From Fine Woodworking #42. This is an example of real valuable, transferable information that's worth keeping. Kenneth Rower wrote the article.

"Practical dimensions-A trestle table at standard dining height (29 in) looks and works best when 6 ft. long or longer. At any length, the amount of top between the endframes compared with the amount outside them is important. Putting about five ninths between the supports and two ninths out at each end balances the top against sagging, whatever its thickness.

For elbow room, allow 24 in. per person along the sides. As to minimum dining width, around 30 in. is possible, 32 is better, and 36 in provides space for serving dishes in the middle.

The ratio between width and length is not critical, but as the plan approaches square, a leg-and-apron construction is more practical, for stability as well as comfort."

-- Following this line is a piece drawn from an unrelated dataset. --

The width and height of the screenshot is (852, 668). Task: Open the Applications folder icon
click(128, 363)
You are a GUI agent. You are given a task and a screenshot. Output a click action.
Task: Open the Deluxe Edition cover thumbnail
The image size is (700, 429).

I found this to be a dense summary. The article goes on to greater length and detail, but these bones are of real world importance to me today, and I wanted to share them.


----------



## chrisstef (Mar 3, 2010)

wow could have used this just a while back … good info to have around on standards they can be tricky to figure sometimes.

I usually as the wife to sit in the chair and i measure her and add 4 inches. Thanks Lee.


----------



## _Daniel_ (Jun 28, 2014)

I know this was posted a while ago, but thank you!

I am finishing up the top for our future dining table. It is about 7' long, 54" wide, and 1.75" thick ambrosia maple. Just finished hand planing all the sides tonight. Next up was the base. This information is very valuable.


----------



## distrbd (Sep 14, 2011)

I'm also working on a trestle table,the dimensions happens to be 30" high,6.5' long 33" wide,the leg are 10" from the narrow (33") edge,the top is 2" thick.
Thank you Daniel for reviving this old thread.


----------



## AlmostRetired (Jun 11, 2016)

Great bit of info. Logging this one in the books for later.

Roger


----------



## TexasLauraLeigh (4 mo ago)

Thanks a million; exactly what I was looking for!


----------